■ Exercise brief
Reproduce the stretch from the line containing "Where should I" through the line containing "click(27, 22)", substituting "brand mark" for "logo icon" and leaving everything else unchanged. Omit the pictures from your answer.

■ Material shown
_ _ _

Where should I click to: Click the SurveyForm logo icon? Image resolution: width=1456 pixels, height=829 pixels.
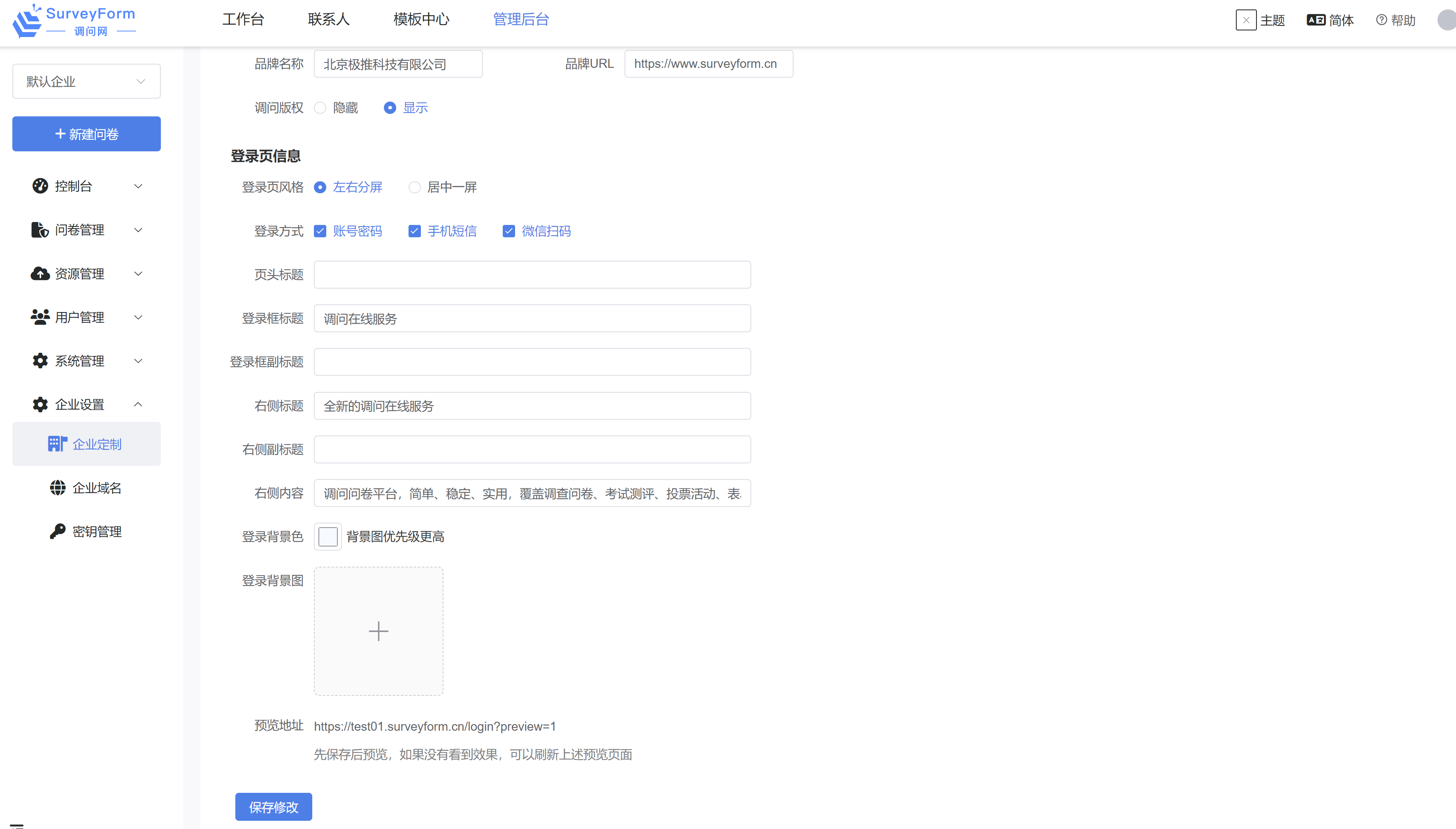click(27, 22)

_ _ _

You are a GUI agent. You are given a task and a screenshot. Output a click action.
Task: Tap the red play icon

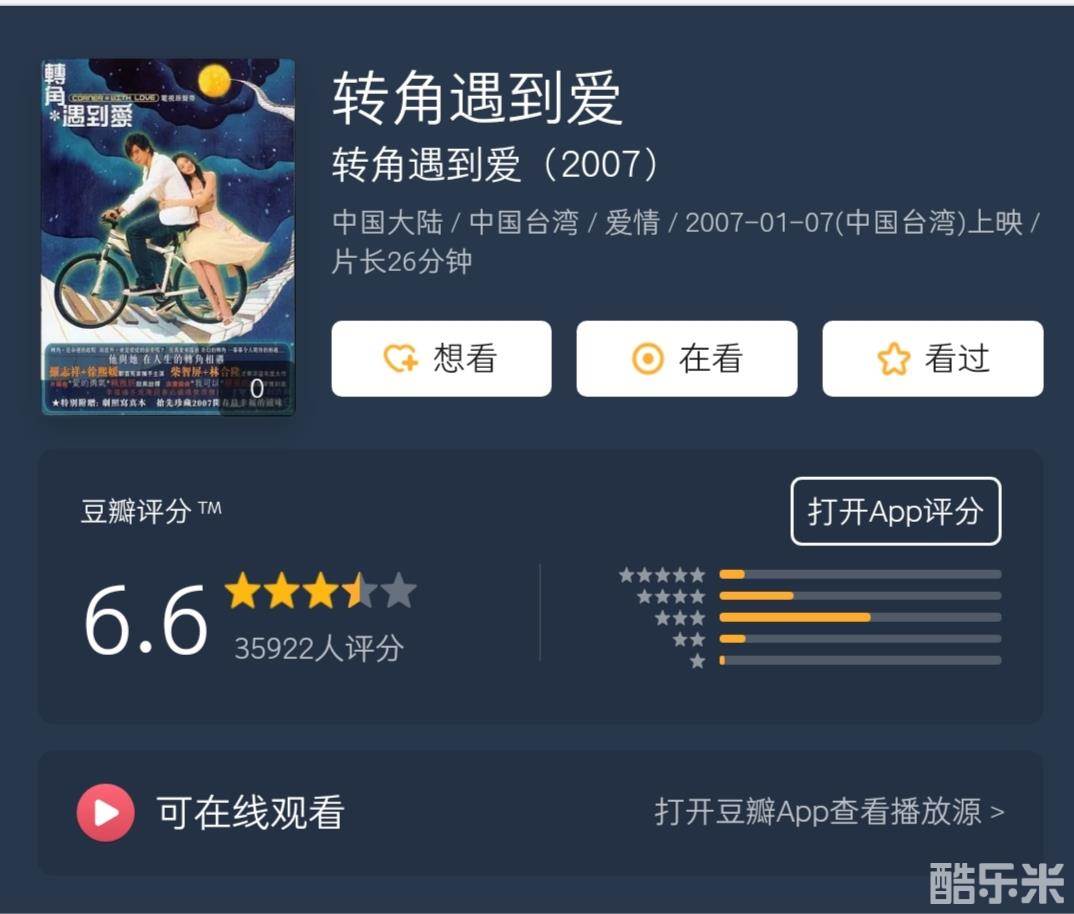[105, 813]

_ _ _

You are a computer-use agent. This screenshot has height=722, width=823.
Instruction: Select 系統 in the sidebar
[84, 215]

_ _ _

■ Full response
Where should I click to: Click the SurveyForm brand mark? Image resolution: width=1456 pixels, height=829 pixels.
click(27, 22)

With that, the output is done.